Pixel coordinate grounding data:
━━━━━━━━━━

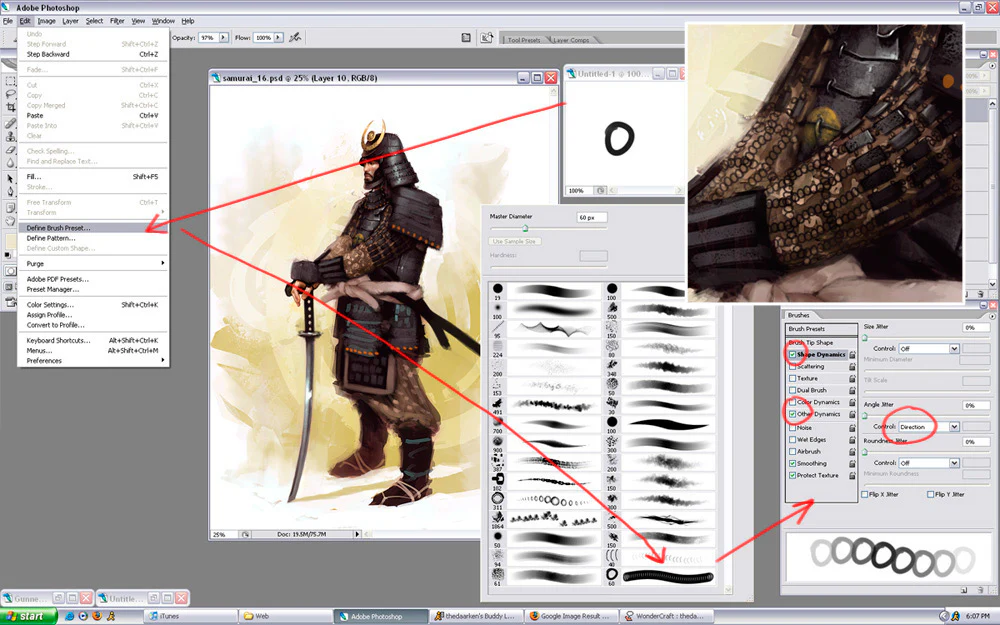Select the Pen tool in toolbox
The image size is (1000, 625).
[x=11, y=191]
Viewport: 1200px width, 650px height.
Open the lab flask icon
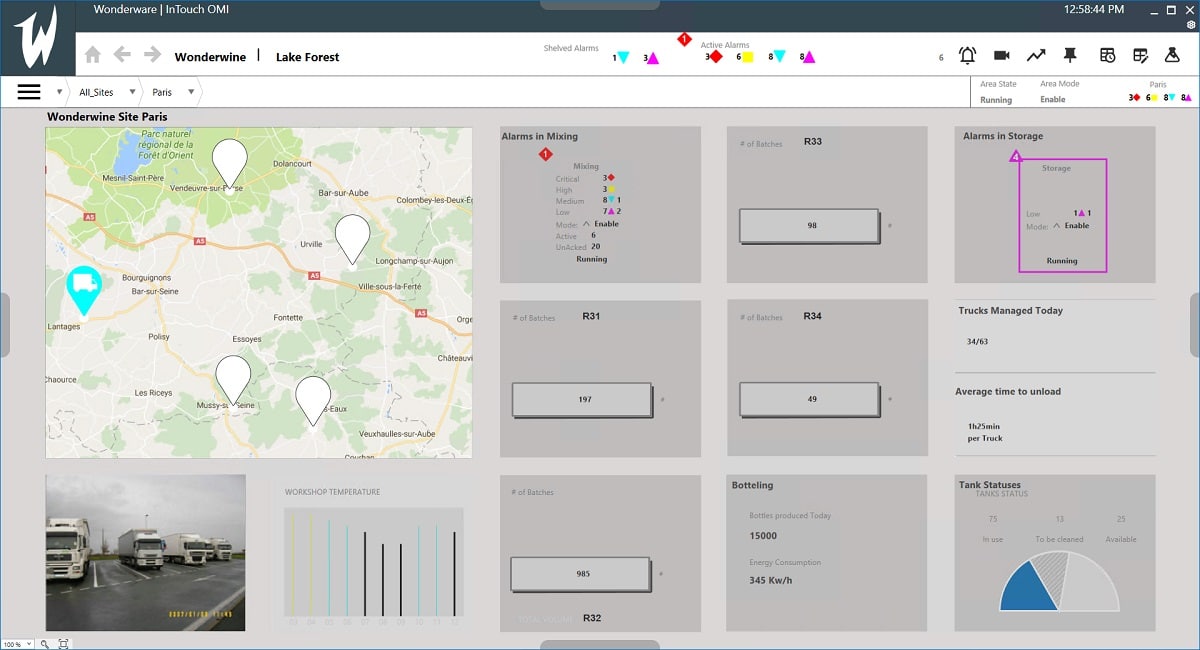tap(1172, 56)
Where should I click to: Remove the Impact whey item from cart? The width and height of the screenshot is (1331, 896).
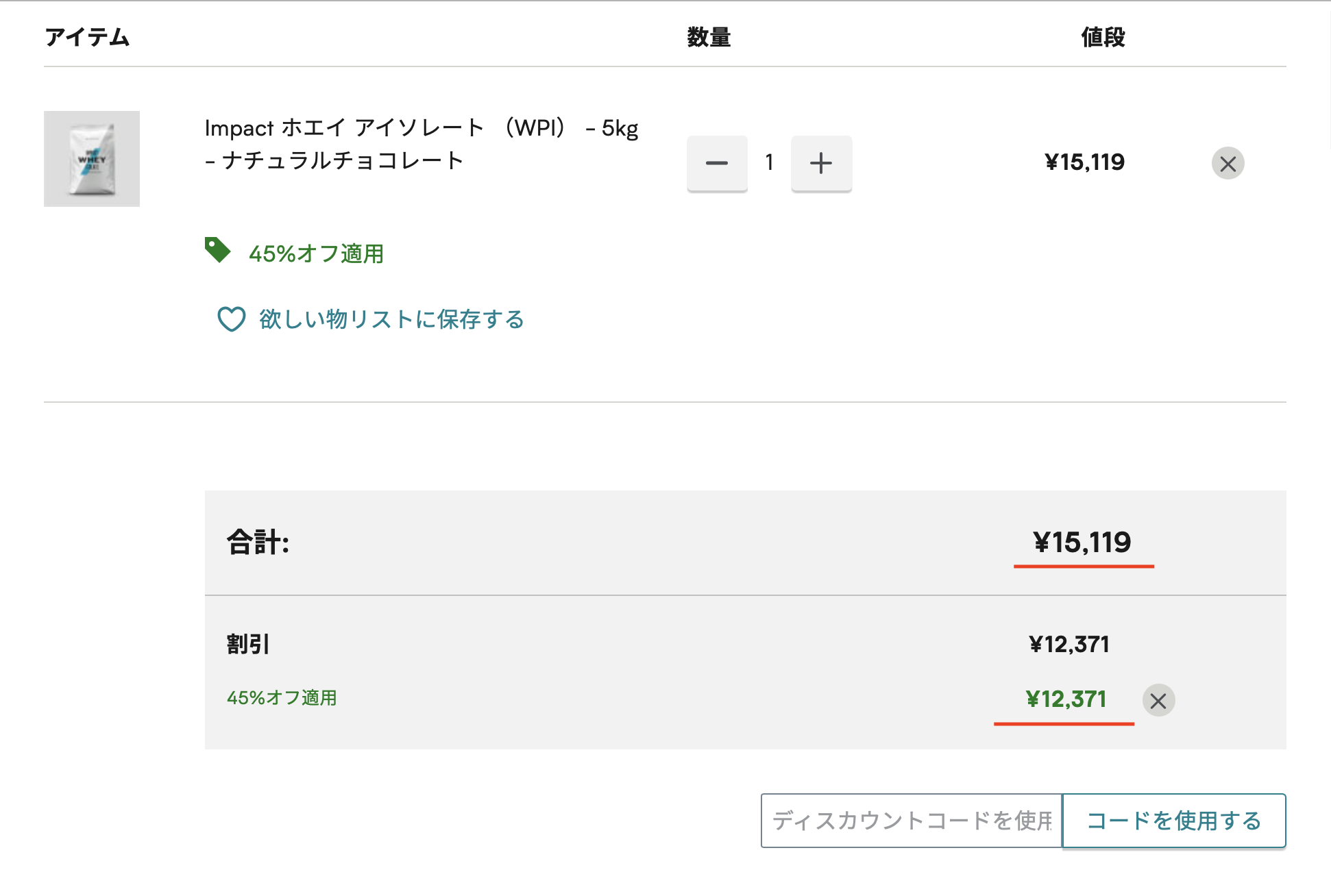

━━━━━━━━━━

● What is needed: Each line above with the string "width" should be reported in full.

● Output:
Viewport: 1200px width, 650px height.
Where should I click to: Remove the Impact whey item from cart? The width and height of the screenshot is (1331, 896).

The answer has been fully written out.